파일: originalNADE.py 프로젝트: viv92/Deep-Autoregressive-Model

def main():
    parser = OptionParser(usage="usage: %prog [options] results_route")
    parser.add_option("--theano",
                      dest="theano",
                      default=False,
                      action="store_true")
    # Model options
    parser.add_option("--form", dest="form", default="")
    parser.add_option("--n_quantiles",
                      dest="n_quantiles",
                      default=20,
                      type="int")
    parser.add_option("--n_components",
                      dest="n_components",
                      default=10,
                      type="int")
    parser.add_option("--hlayers", dest="hlayers", default=1, type="int")
    parser.add_option("--units", dest="units", default=100, type="int")
    parser.add_option("--nonlinearity", dest="nonlinearity", default="RLU")
    # Training options
    parser.add_option("--layerwise",
                      dest="layerwise",
                      default=False,
                      action="store_true")
    parser.add_option("--training_ll_stop",
                      dest="training_ll_stop",
                      default=np.inf,
                      type="float")
    parser.add_option("--lr", dest="lr", default=0.01, type="float")
    parser.add_option("--decrease_constant",
                      dest="decrease_constant",
                      default=0.1,
                      type="float")
    parser.add_option("--wd", dest="wd", default=0.00, type="float")
    parser.add_option("--momentum", dest="momentum", default=0.9, type="float")
    parser.add_option("--epochs", dest="epochs", default=200, type="int")
    parser.add_option("--pretraining_epochs",
                      dest="pretraining_epochs",
                      default=20,
                      type="int")
    parser.add_option("--epoch_size",
                      dest="epoch_size",
                      default=10,
                      type="int")
    parser.add_option("--batch_size",
                      dest="batch_size",
                      default=100,
                      type="int")
    # Dataset options
    parser.add_option("--dataset", dest="dataset", default="")
    parser.add_option("--training_route",
                      dest="training_route",
                      default="train")
    parser.add_option("--validation_route",
                      dest="validation_route",
                      default="validation")
    parser.add_option("--test_route", dest="test_route", default="test")
    parser.add_option("--samples_name", dest="samples_name", default="data")
    parser.add_option("--normalize",
                      dest="normalize",
                      default=False,
                      action="store_true")
    parser.add_option("--validation_loops",
                      dest="validation_loops",
                      default=16,
                      type="int")
    parser.add_option("--no_validation",
                      dest="no_validation",
                      default=False,
                      action="store_true")
    # Reports
    parser.add_option("--show_training_stop",
                      dest="show_training_stop",
                      default=False,
                      action="store_true")
    parser.add_option("--summary_orderings",
                      dest="summary_orderings",
                      default=10,
                      type="int")
    parser.add_option("--report_mixtures",
                      dest="report_mixtures",
                      default=False,
                      action="store_true")

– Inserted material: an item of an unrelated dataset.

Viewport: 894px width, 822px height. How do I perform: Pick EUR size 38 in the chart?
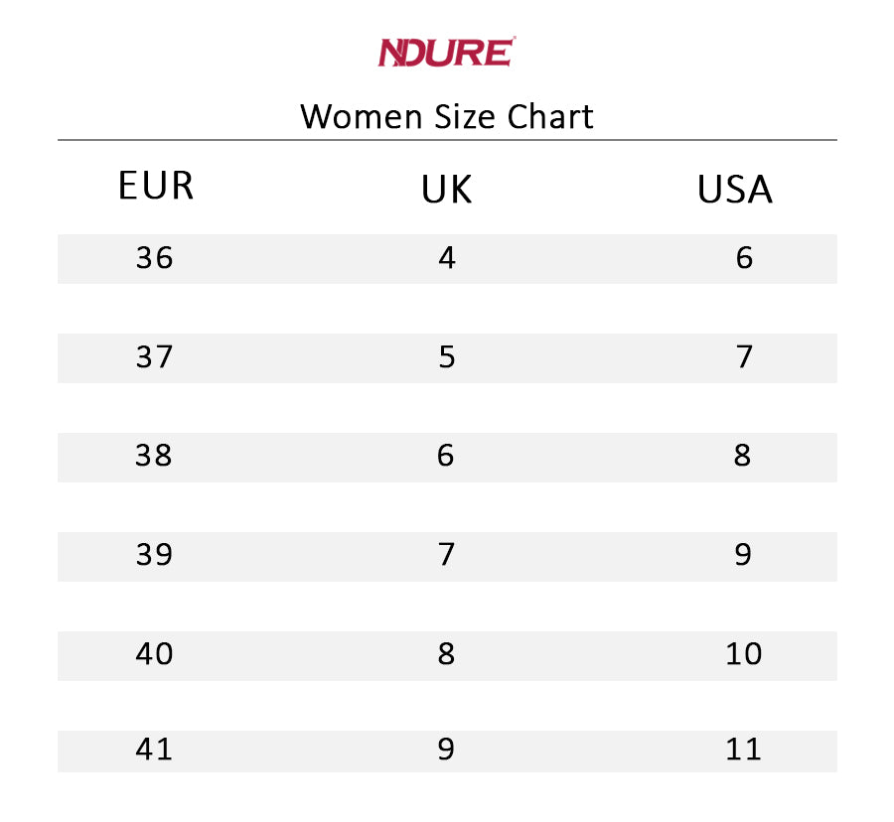point(154,457)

    gc.set_threshold(gc.get_threshold()[0] / 5)
    # gc.set_debug(gc.DEBUG_UNCOLLECTABLE | gc.DEBUG_INSTANCES | gc.DEBUG_OBJECTS)

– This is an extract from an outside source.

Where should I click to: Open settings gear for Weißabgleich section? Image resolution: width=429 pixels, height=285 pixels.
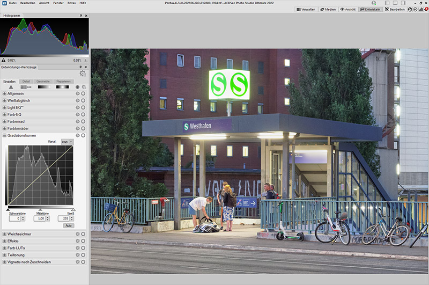(78, 100)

    (options, args) = parser.parse_args()

    if options.theano:
        import NADE
    else:
        import npNADE as NADE
        raise Exception("Not implemented yet")

    results_route = os.path.join(os.environ["RESULTSPATH"], args[0])
    try:
        os.makedirs(results_route)
    except OSError:
        pass

    console = Backends.Console()
    textfile_log = Backends.TextFile(
        os.path.join(results_route, "NADE_training.log"))
    hdf5_backend = Backends.HDF5(results_route, "NADE")
    hdf5_backend.write([], "options", options)
    hdf5_backend.write([], "svn_revision", Utils.svn.svnversion())
    hdf5_backend.write([], "svn_status", Utils.svn.svnstatus())
    hdf5_backend.write([], "svn_diff", Utils.svn.svndiff())

    # Read datasets
    dataset_file = os.path.join(os.environ["DATASETSPATH"], options.dataset)
    training_dataset = Data.BigDataset(dataset_file, options.training_route,
                                       options.samples_name)
    if not options.no_validation:
        validation_dataset = Data.BigDataset(dataset_file,
                                             options.validation_route,
                                             options.samples_name)
    test_dataset = Data.BigDataset(dataset_file, options.test_route,
                                   options.samples_name)
    n_visible = training_dataset.get_dimensionality(0)
    # # Calculate normalsation constants
    if options.normalize:
        # Normalise all datasets
        mean, std = Data.utils.get_dataset_statistics(training_dataset)
        training_dataset = Data.utils.normalise_dataset(
            training_dataset, mean, std)
        if not options.no_validation:
            validation_dataset = Data.utils.normalise_dataset(
                validation_dataset, mean, std)
        test_dataset = Data.utils.normalise_dataset(test_dataset, mean, std)
        hdf5_backend.write([], "normalisation/mean", mean)
        hdf5_backend.write([], "normalisation/std", std)
    l = 1 if options.layerwise else options.hlayers
    if options.form == "MoG":
        nade_class = NADE.MoGNADE
        nade = nade_class(n_visible,
                          options.units,
                          options.n_components,
                          nonlinearity=options.nonlinearity)
        loss_function = "sym_neg_loglikelihood_gradient"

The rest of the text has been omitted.